Characterization of Porous Material Used for Thermoacoustic Devices
Open Access
- Author:
- Liu, Jin
- Graduate Program:
- Acoustics
- Degree:
- Doctor of Philosophy
- Document Type:
- Dissertation
- Date of Defense:
- August 09, 2005
- Committee Members:
- Steven Lurie Garrett, Committee Chair/Co-Chair
Thomas B Gabrielson, Committee Member
Victor Ward Sparrow, Committee Member
James Gordon Brasseur, Committee Member - Keywords:
- Thermoacoustics
porous material
regenerator
stack - Abstract:
- Three new compact experimental apparatuses were developed and calibrated to quickly and accurately characterize heat transfer and fluid drag in bulk porous media that may be useful candidates for standing-wave (stack-based) and traveling-wave (regenerator-based) thermoacoustic machines.
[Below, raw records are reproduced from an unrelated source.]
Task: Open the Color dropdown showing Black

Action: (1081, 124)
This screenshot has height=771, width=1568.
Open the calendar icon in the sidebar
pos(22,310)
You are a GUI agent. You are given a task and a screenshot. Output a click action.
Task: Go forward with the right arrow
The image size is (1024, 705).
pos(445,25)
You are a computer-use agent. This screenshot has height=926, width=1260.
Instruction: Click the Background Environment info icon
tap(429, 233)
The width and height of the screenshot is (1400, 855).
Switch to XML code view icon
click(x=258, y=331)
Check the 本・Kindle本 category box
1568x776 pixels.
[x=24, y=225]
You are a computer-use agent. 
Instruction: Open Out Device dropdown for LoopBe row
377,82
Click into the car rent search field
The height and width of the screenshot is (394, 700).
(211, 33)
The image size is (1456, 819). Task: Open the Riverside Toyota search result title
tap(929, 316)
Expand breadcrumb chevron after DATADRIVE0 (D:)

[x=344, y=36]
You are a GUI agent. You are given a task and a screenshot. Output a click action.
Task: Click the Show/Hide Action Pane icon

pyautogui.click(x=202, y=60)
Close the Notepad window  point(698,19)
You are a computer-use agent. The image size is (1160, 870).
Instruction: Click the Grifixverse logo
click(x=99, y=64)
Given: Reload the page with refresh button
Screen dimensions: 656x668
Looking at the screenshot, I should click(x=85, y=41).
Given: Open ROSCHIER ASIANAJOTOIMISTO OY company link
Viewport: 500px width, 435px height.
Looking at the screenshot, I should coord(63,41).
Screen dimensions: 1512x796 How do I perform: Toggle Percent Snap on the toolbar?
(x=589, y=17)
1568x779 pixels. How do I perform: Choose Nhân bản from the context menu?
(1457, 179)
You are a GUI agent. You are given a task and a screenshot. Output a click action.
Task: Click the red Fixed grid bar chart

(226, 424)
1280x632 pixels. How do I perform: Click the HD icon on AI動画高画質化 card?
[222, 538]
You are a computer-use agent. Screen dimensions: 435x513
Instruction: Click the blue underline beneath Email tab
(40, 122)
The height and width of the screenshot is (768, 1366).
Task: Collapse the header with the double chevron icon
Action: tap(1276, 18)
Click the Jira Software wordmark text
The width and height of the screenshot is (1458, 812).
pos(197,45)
In the first apparatus, the thermal properties of the testing sample were determined by exploiting the transition of heat transfer from the isothermal to the adiabatic limits for gas compressions and expansions within the porous media, using the thermoviscous f-function. For the first time, the complex Nusselt number is related to the thermoviscous f-function allowing the heat transfer coefficient for oscillating flow to be determined without measuring temperatures and without requiring the use of heat exchangers. In the limit appropriate to heat exchangers, the new technique produced results that agreed with several other theoretical and experimental determinations of the heat transfer coefficient for oscillatory flow through heat exchangers. In the second apparatus, the pressure gradient for the oscillating flow through several samples was measured by a phase sensitive technique to resolve the pressure drop into two parts: the viscous drag and the oscillating inertia (Kelvin drag). Unlike the measurements of previous investigators, who did not separate the viscous and inertial effects, these measurements of viscous drag agreed with the published drag coefficients made by steady flow techniques in the appropriate limit. An additional dimensionless variable was created that allowed pressure drop measurements to be correlated through the transition from the low-frequency Poiseuille flow (parabolic) to high-frequency plug flow (boundary layer) regimes. The third apparatus was designed specifically to separate thermal and viscous losses in porous ceramic materials (automotive catalytic converter substrates) used in standing-wave thermoacoustic machines. By sealing the walls of the ceramic using an in situ polymerization technique, it was shown that wall porosity had no effect on thermal-relaxation dissipation at low frequencies.